> _Что сделать_
**1.** Перепишите без изменений строки листинга: от строки, где есть «You are a GUI», до строки, где есть «Action: [x=211, y=398]», включая обе.
**2.** Продолжите текст о политике мультикультурализма в отношении мигрантов после его последнего предложения.

> _Фрагмент текста_
◆ ◆ ◆ ◆ ◆ ◆ ◆
В России существует характерное предубеждение — якобы политика мультикультурализма в отношении мигрантов была вызвана неким чрезмерным западным гуманизмом или либеральным благодушием. Но не нужно держать европейцев за дураков, «Европа — это континент хищников». Мультикультурализм имел вполне рационально-бюрократические основания, и ничего идеалистического или гуманистического в его основе не лежало. Хотя к общественному столу, за который были любезно усажены «господа правозащитники», блюдо multikulti подавали именно с этими приправами. Но вдумчивые наблюдатели заметили, что мультикультурализм был ничем иным, как символической компенсацией низкого социального статуса трудовых мигрантов в принимающем обществе. Этот дискурс позволял перевести социальную проблематику в моральный план, превратить социальные отношения в отношения в сфере идентичности. Если оставить уровень публичной риторики и перейти к уровню практических политических действий, то выяснится много интересных вещей. Например, истинная, а не декларируемая цель преподавания на языках страны происхождения в начальных классах — не дать детям забыть родной язык, чтобы они могли вернуться на историческую родину. Дольше всего эта практика продержалась в южных землях Германии. В Баварии и в Баден-Вюртемберге даже существовали отдельные от немецких турецкие школы — чтобы дети не чувствовали себя немцами и не захотели остаться. Вот для чего на самом деле пестовалась их турецкая идентичность. К слову, сегодня вы вряд ли найдете немецкого турка, который бы добровольно отказался от связи со своей исторической родиной, пусть даже с каждым новым поколением турок эта связь носит все более эфемерный характер. Но в этой ситуации есть еще один скрытый подтекст. В случае необходимости (которая, конечно, может и не возникнуть), группу людей, которая сознательно не отождествляет себя с принимающим обществом, подчеркивает и поддерживает свою инаковость, очень легко вывести за скобки принимающего общества. Необходимости «резать по живому» не возникнет. Просто имейте это в виду.
◆ ◆ ◆ ◆ ◆ ◆ ◆
Строки набора данных:

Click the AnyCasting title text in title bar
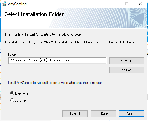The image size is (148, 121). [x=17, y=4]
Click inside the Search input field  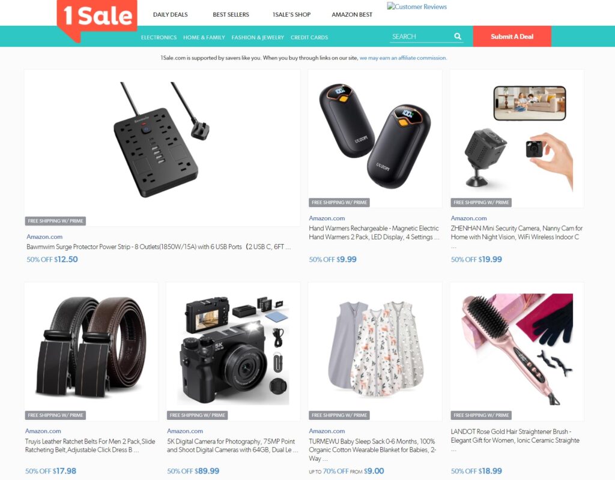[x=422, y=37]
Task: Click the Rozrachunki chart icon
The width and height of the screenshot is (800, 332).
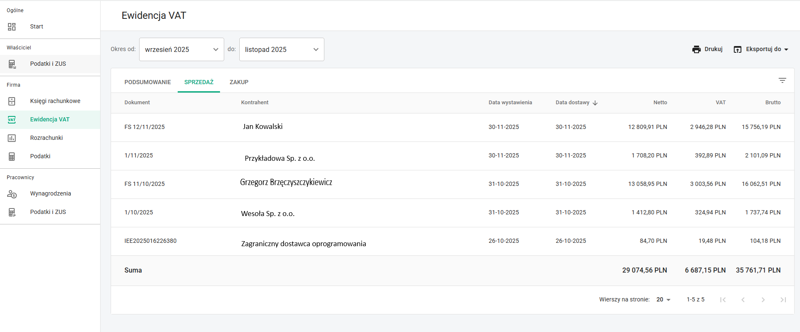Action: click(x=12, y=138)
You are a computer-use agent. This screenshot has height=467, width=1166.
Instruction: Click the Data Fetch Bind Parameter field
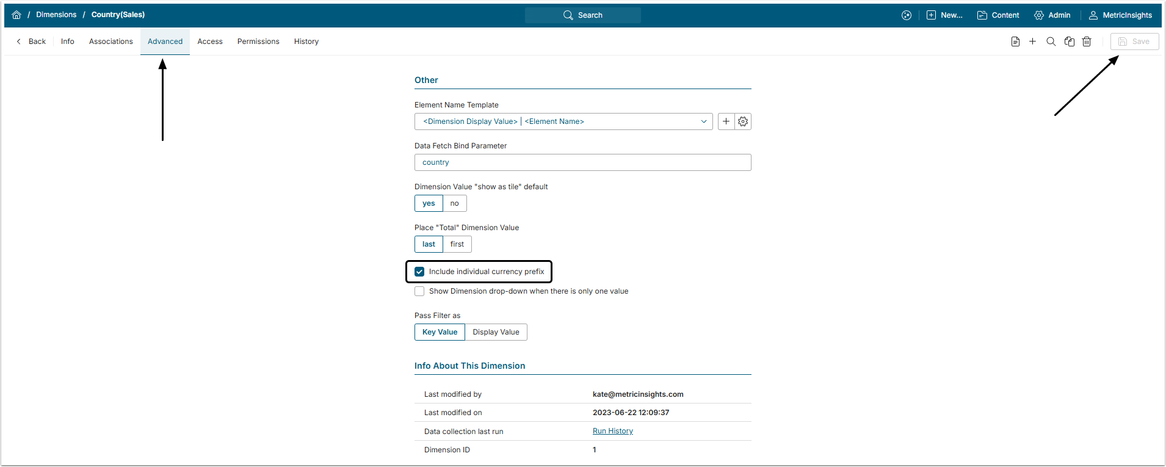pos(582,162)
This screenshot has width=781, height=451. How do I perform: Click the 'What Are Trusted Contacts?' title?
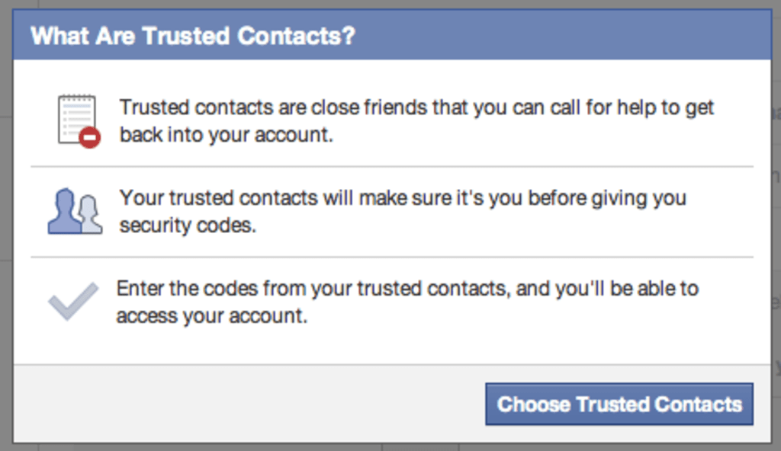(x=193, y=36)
◆ ◆ ◆ ◆ ◆ ◆ ◆
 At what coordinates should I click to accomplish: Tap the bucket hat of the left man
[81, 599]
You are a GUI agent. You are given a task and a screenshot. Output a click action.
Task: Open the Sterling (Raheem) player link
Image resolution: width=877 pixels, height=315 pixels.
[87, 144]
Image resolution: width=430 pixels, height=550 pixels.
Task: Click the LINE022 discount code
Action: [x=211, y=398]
◆ ◆ ◆ ◆ ◆ ◆ ◆
> _Ответы_
**1.**
You are a GUI agent. You are given a task and a screenshot. Output a click action.
Task: Open the Sterling (Raheem) player link
Image resolution: width=877 pixels, height=315 pixels.
[87, 144]
Image resolution: width=430 pixels, height=550 pixels.
Task: Click the LINE022 discount code
Action: [x=211, y=398]

**2.**
В обычной ситуации государства всегда старались нивелировать различия между гражданами. В особенности это касалось культурно-правового поля. Собственно, одним из определяющих свойств государства является универсальность правоприменительной практики ко всем жителям на всей территории страны. В случае же мультикультурализма государство намеренно институализирует различия вновь прибывшего населения. Кроме того, государство обращается с мигрантами не как с индивидами, а как с коллективами — «меньшинствами», «этническими группами». Эти сообщества становятся объектами поддержки и спонсирования. Это значит, что человек может в суде заявить, что нарушены его права не как индивида, а как представителя этнического (расового) меньшинства. Справедливости ради стоит отметить, что реальную политику мультикультурализма в Европе проводили всего три страны. Всерьез по пути спонсирования меньшинств и выделения меньшинств в качестве объектов поддержки пошли Нидерланды, Швеция, и, с оговорками, Великобритания. Во всех остальных странах Европы мультикультурализм носил символический характер. Шведский мультикультурализм возник в середине 70-х и дожил до конца 90-х. Он обязан своим возникновением десятилетиям власти социал-демократов, построивших корпоративистский(4) и патерналистский(5) политический режим. В 1975 году был принят закон о поддержке меньшинств. «Меньшинство» по этому закону — это любая культурно отличная группа числом более тысячи человек с правом на образование на родном языке, на отдельные программы на телевидении и радио, на издание газет и журналов, на проведение культурных мероприятий. Все это, разумеется, оплачивалось государством. Специфика голландского случая заключалась в том, что Нидерланды — это бывшая империя. После провозглашения независимости Индонезии, Суринама и Антильских островов значительный иммиграционный поток с этих территорий направился именно в бывшую метрополию. Для выходцев из бывших колоний существовали особые правила предоставления гражданства, которые отличались от прав для представителей других этнических меньшинств, приехавших в страну в те же годы в соответствии с соглашениями о найме рабочей силы, заключенными со странами Южной Европы, Турцией и Марокко.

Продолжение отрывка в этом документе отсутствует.